The idea is to create an idea-market, where people can buy and sell ideas. The ideas could be simple, like a sentence ("Create a Javascript object that makes server requests without a full page request";"Buy that Google stock, I think it'll hit $300") or full papers like Nielsen Norman sells. How do you sell something if showing it to someone gives it all away? Clearly, you can't show before they pay. But why do you buy something you haven't seen yet?
Well, you need to trust the seller. When you buy a subscription to a magazine or newspaper, it's because you trust the editors not to shove crap at you once they have your money. At first, you build this trust through a track record.

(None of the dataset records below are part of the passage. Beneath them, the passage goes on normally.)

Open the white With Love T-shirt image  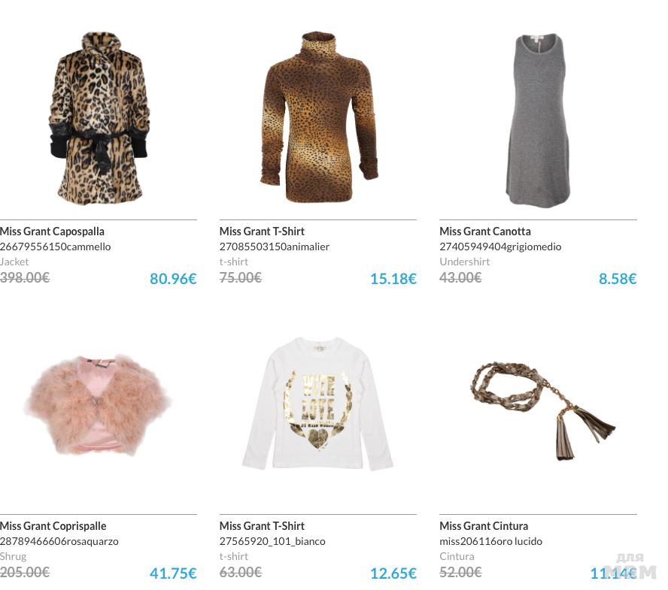tap(317, 404)
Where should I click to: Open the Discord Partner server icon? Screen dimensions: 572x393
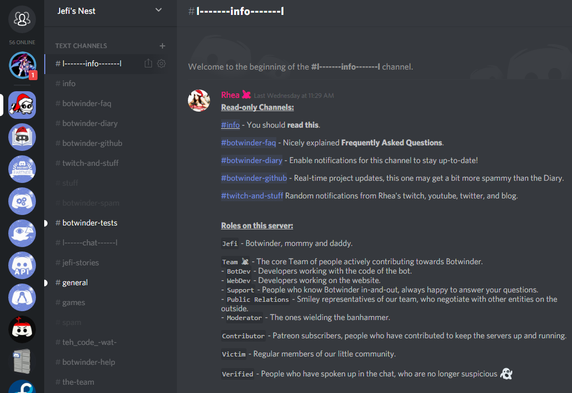click(22, 169)
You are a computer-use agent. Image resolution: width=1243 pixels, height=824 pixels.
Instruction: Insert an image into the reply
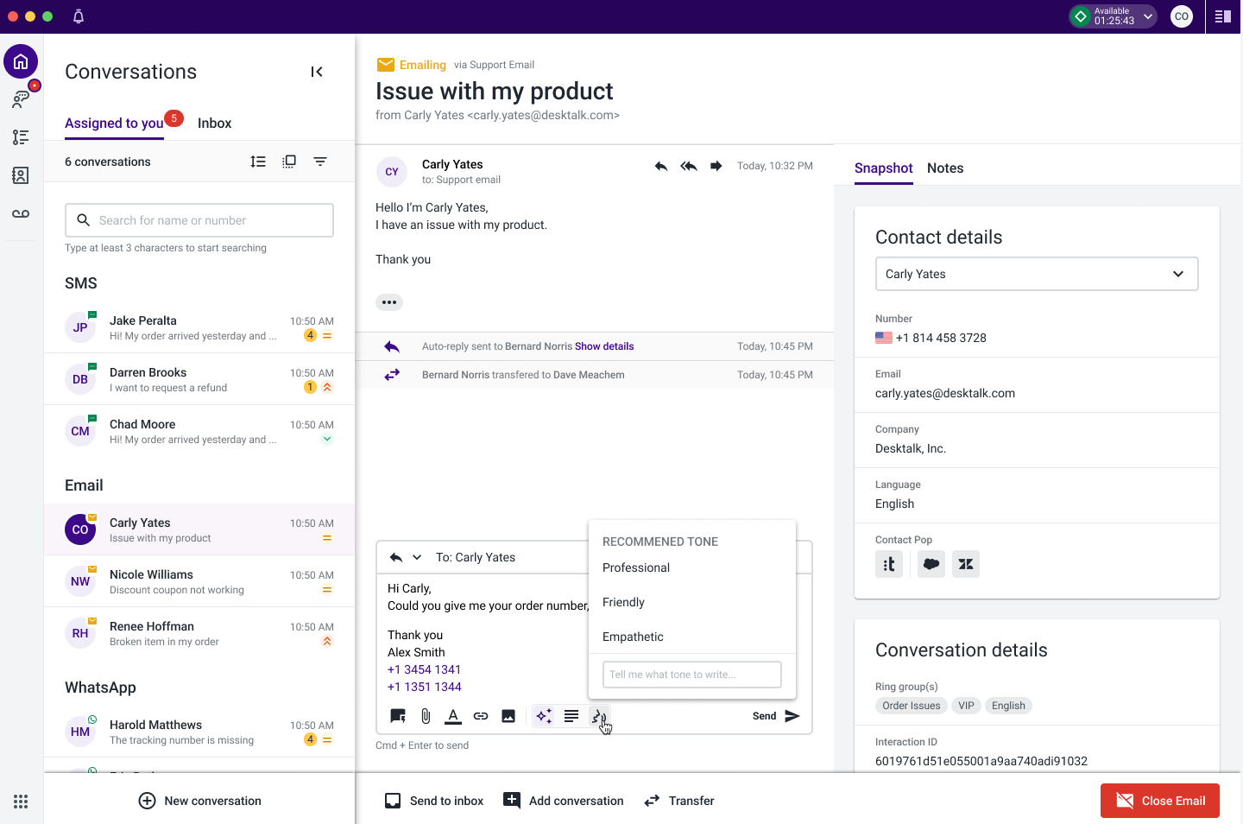508,715
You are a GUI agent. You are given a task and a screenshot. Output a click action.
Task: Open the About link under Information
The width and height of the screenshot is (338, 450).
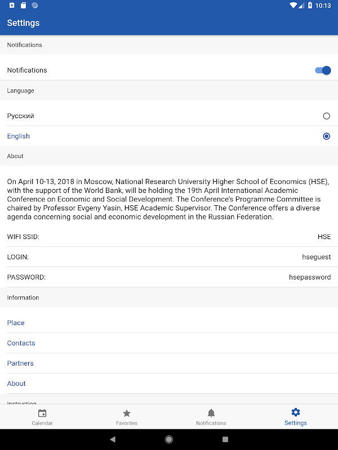point(16,384)
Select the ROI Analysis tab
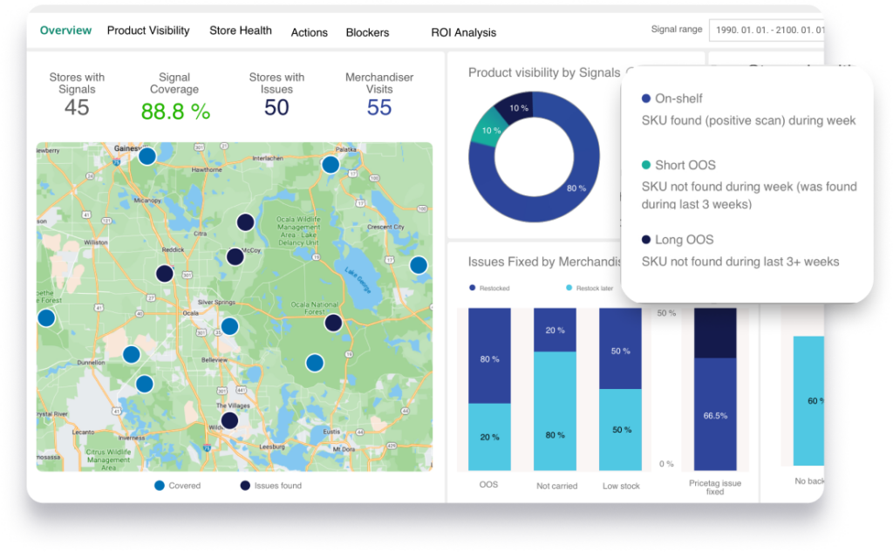 click(463, 32)
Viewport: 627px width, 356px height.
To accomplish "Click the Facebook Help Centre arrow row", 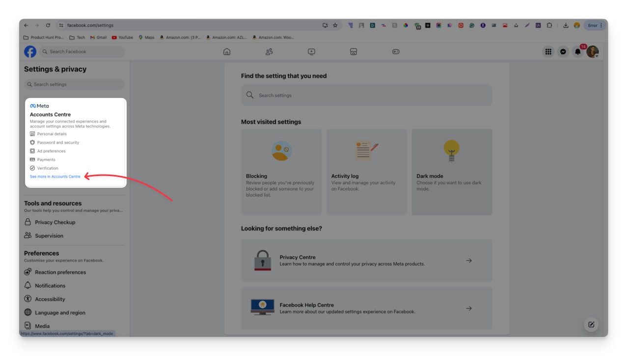I will tap(366, 308).
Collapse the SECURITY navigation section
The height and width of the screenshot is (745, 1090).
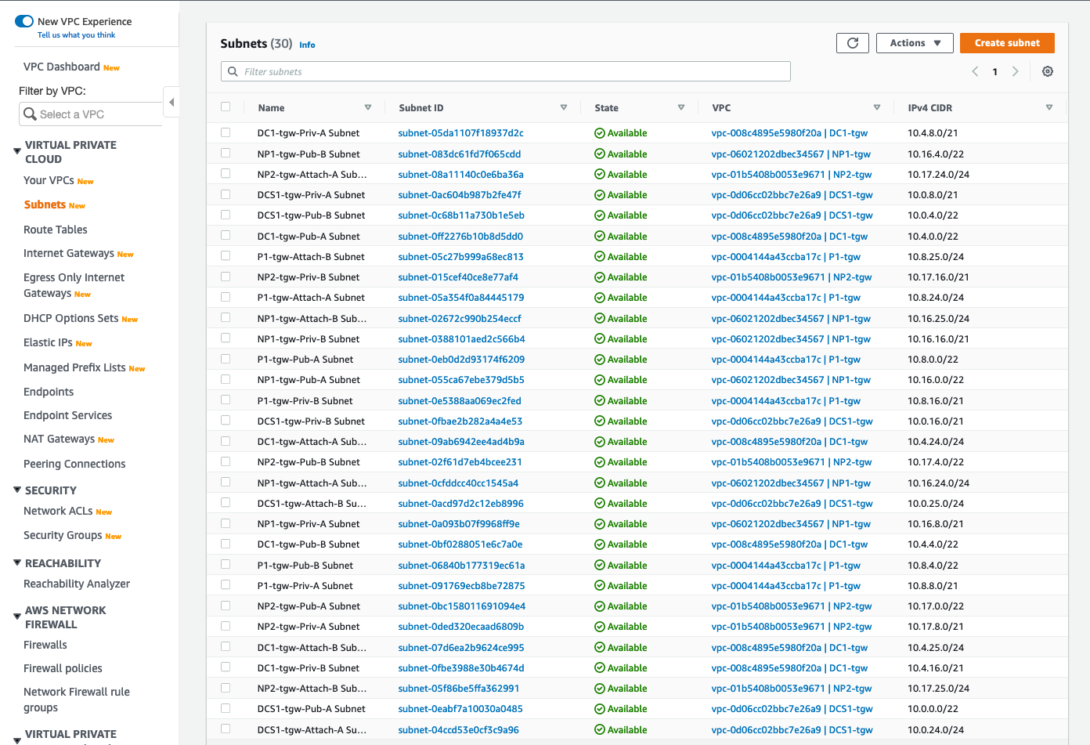pyautogui.click(x=17, y=490)
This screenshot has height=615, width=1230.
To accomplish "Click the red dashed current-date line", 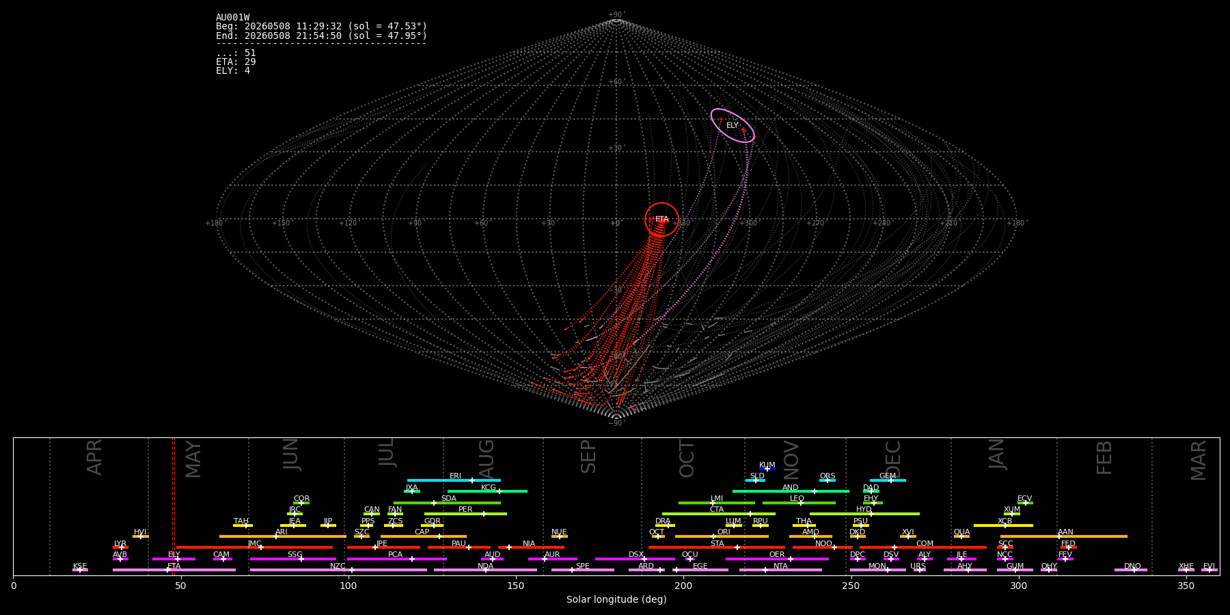I will pyautogui.click(x=174, y=506).
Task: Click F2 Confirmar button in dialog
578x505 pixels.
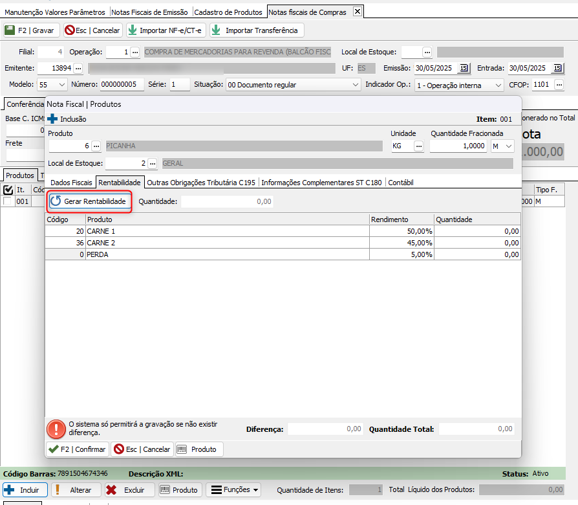Action: 77,449
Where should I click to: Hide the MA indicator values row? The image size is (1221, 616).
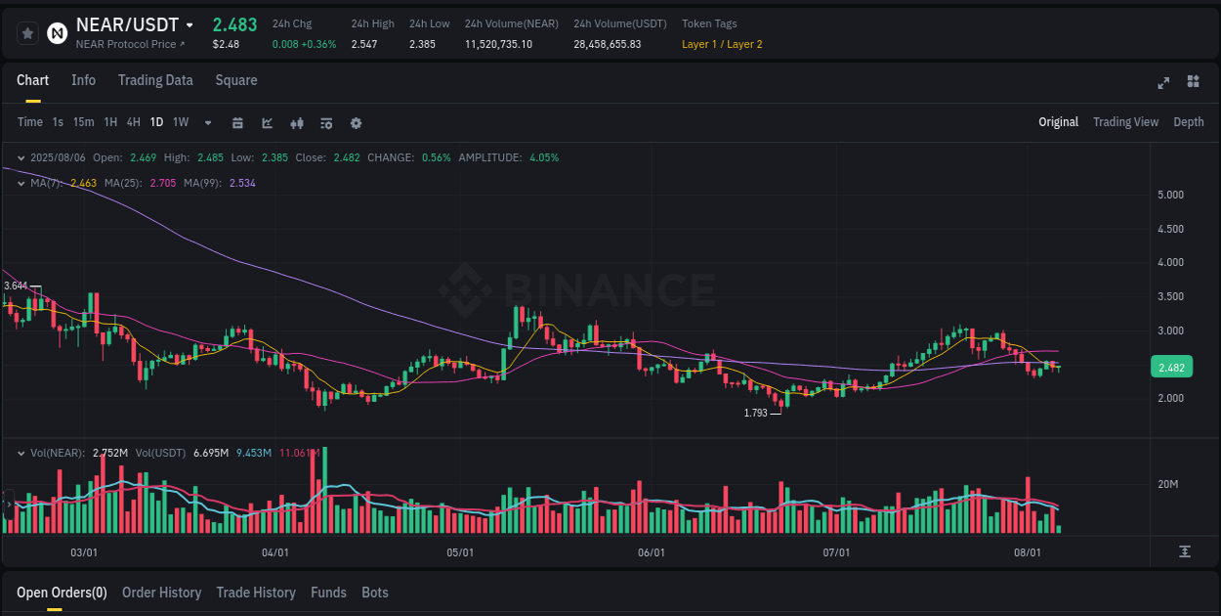point(20,182)
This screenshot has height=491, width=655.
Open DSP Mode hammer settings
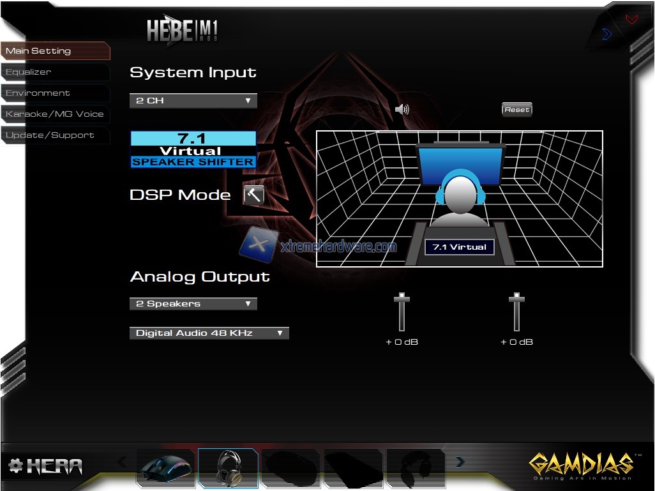coord(253,195)
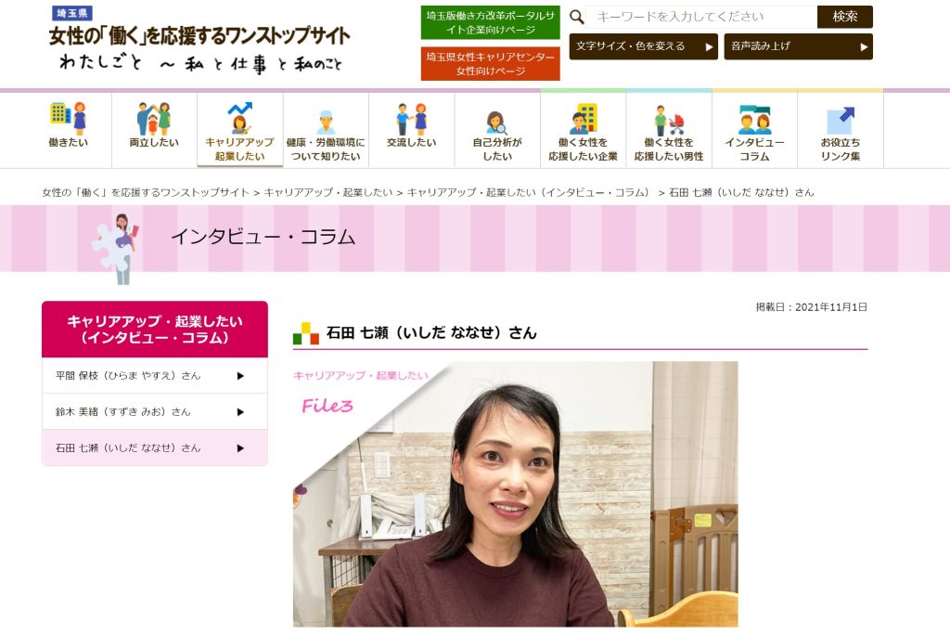Open the 働く女性を応援したい企業 icon
Viewport: 950px width, 635px height.
click(583, 118)
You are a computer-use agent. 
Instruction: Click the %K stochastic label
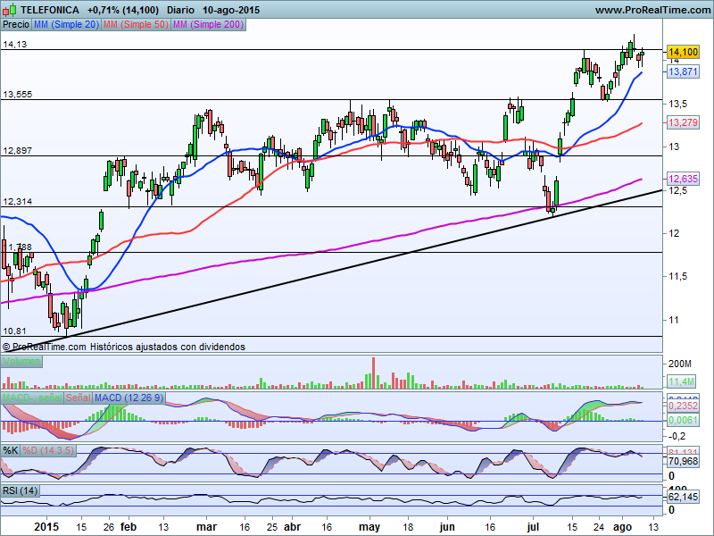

If a random stranger walked up to me and said, "I have a great product idea and nobody but you available to execute on it, but I want $1000 first," I'd tell them to fuck off. If pg did the same, I'd call my bank. And I've never met him.
We don't want a daily startup idea for $5, we only want a few good ones. So our trust system needs to be distributed --- A seller's trust needs to be built on a few transactions each with many buyers, rather than deep 'relationships' with few buyers. One way this could work: Would-be sellers give away a few clever thoughts, free, to build up a reputation for insightful analysis; buyers rate ideas; sellers gain reputation points through the ratings; buyers ratings for individual ratings are compared to each other to keep the buyers honest; sellers with good reputations are able to raise their prices. Pleasant side-effect/higher purpose/path to billion dollars: Deprecate the patent system by becoming the central global clearing-house for intellectual property exchange, partnering with universities, corporations, governments and entrepreneurs.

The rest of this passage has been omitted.